In the 2007 Christmas special episode ‘The Voyage of the Damned’, the Queen (voiced by Jessica Martin) thanks the Doctor for saving her and her adorable corgis from yet another yuletide disaster.
Minions. Her Majesty is also not a stranger to being portrayed as an animated character. From South Park and Robot Chicken to The Simpsons and Family Guy, this world famous monarch has been the subject of many an American parody. And in her homeland, the Queen and her family were consistently lampooned by the 80’s and 90’s British puppet show satire, Spitting Image.
Most recently, a younger 1960’s version of Elizabeth was immortalized in a computer-animated feature about little yellow groupies who feel compelled to follow super villains. Voiced by Jennifer Saunders, this feisty sovereign was not about to become a kidnapping victim without putting up a rather raucous fight.
The Olympic Opening Ceremonies with James Bond.
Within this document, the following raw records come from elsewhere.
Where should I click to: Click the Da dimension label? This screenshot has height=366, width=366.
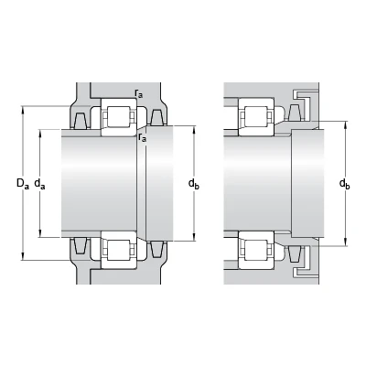pos(23,184)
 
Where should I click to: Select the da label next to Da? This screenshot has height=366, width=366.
pos(39,184)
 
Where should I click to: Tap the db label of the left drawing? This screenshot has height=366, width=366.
pos(194,184)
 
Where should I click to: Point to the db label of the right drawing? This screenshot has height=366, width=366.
pos(345,184)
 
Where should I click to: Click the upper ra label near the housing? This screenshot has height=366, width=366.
pos(139,93)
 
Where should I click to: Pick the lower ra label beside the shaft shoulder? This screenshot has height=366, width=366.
pos(142,137)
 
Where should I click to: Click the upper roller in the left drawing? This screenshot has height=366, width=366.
pos(119,116)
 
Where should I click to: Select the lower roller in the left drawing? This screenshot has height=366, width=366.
pos(119,250)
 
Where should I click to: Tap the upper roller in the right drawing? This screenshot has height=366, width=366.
pos(256,116)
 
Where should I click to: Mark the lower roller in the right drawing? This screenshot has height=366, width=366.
pos(256,250)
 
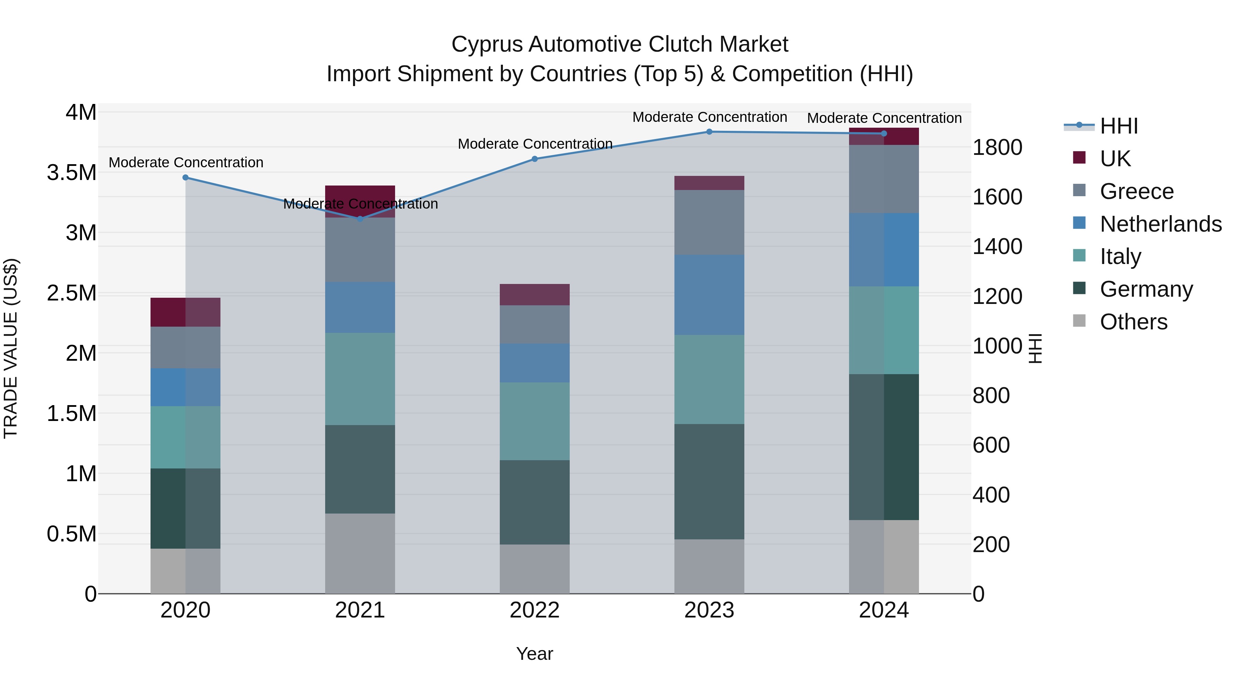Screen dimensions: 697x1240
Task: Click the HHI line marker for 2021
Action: point(360,219)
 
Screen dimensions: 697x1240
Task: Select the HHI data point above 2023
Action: point(709,132)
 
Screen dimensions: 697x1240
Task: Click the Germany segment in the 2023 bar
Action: point(709,481)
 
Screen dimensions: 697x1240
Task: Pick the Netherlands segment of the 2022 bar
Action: point(534,363)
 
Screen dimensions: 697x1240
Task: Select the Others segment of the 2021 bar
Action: point(360,553)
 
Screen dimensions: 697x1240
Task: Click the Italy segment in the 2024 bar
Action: point(884,330)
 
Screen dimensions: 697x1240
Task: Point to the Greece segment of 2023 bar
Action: point(709,222)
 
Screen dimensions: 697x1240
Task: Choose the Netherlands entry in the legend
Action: point(1160,224)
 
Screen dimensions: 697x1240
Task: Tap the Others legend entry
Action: point(1133,322)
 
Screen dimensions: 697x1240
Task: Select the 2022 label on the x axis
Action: point(534,610)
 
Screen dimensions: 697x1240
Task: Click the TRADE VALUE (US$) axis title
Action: point(11,348)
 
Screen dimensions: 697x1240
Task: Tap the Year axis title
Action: point(534,654)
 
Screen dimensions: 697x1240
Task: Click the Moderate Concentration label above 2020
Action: point(186,162)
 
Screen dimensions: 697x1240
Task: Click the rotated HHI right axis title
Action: point(1035,348)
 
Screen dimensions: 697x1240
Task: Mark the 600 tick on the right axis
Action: point(991,445)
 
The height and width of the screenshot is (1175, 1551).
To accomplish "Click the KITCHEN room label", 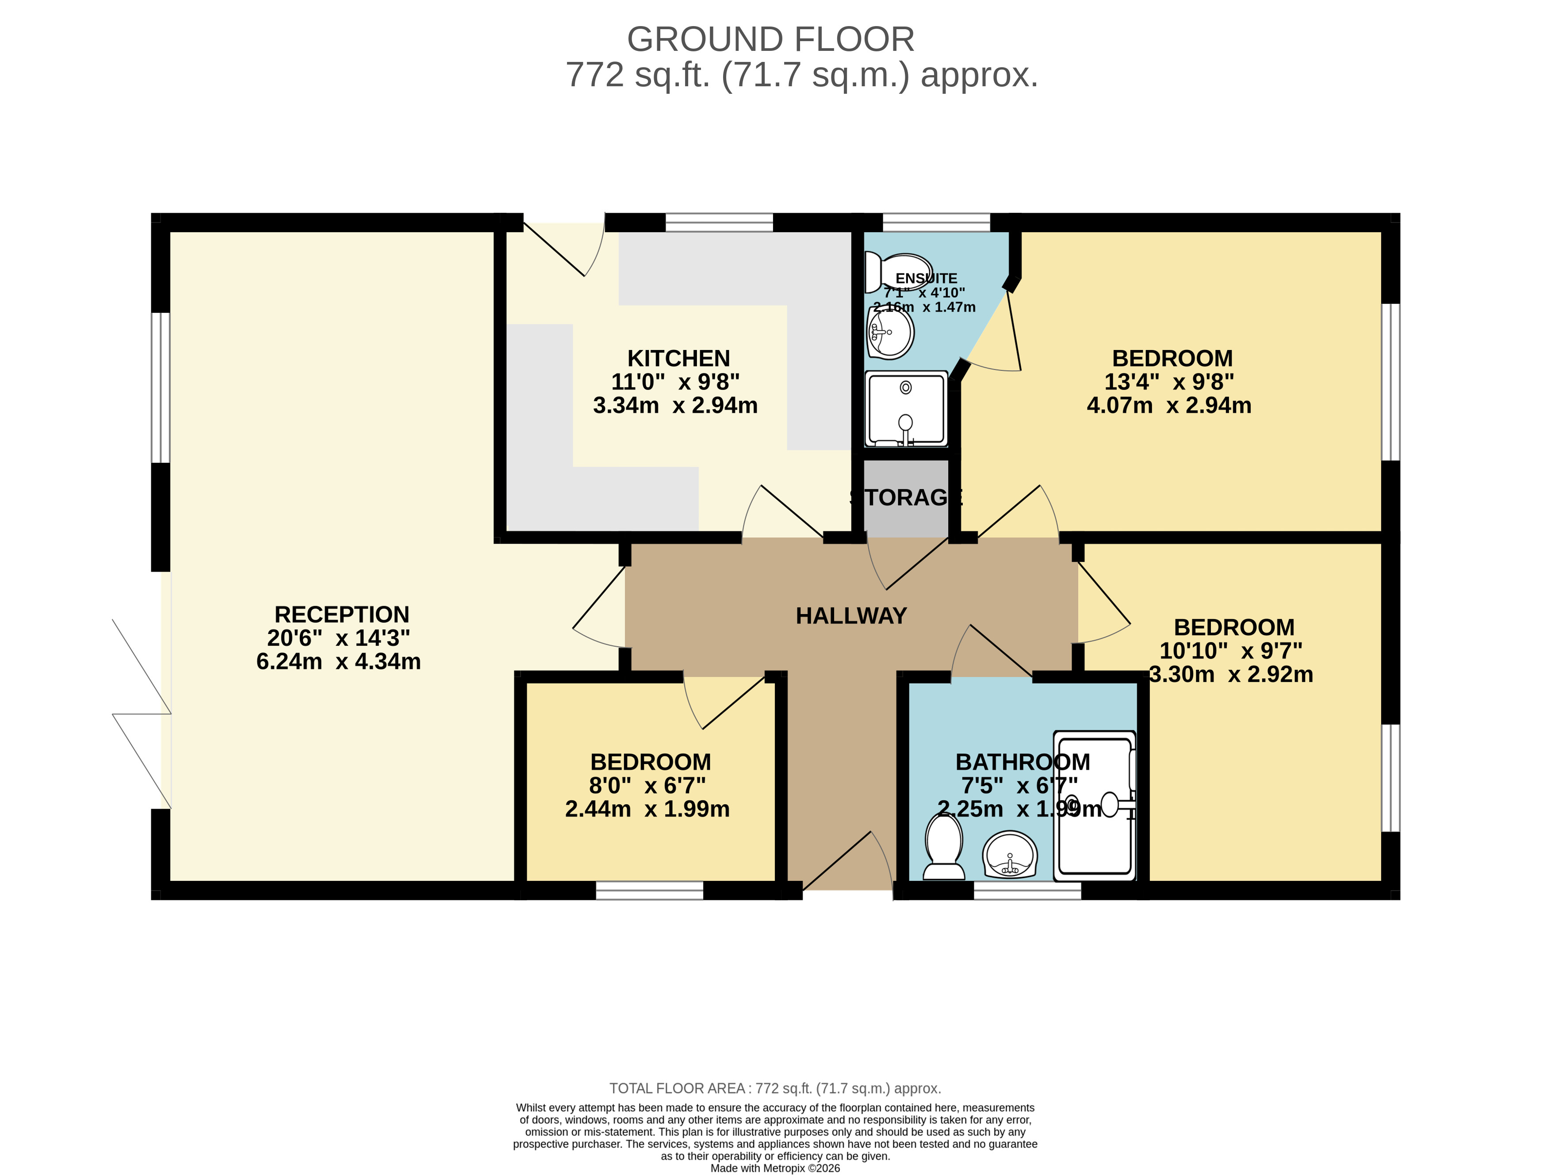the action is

The Queen is no stranger to the camera; her televised Christmas Day speeches alone number well over fifty. However, the 2012 London Olympic opening ceremonies marked her acting debut. Not many starlets can boast of an Oscar-winning director (Danny Boyle) and a suave co-star (Daniel Craig) on their first screen credit!
I hope you’ve enjoyed this sampling of the Queen’s moments on screen. Royal musings are encouraged in the comments section below as well as partaking in a bit of sponge cake and tea to celebrate HM’s 90th!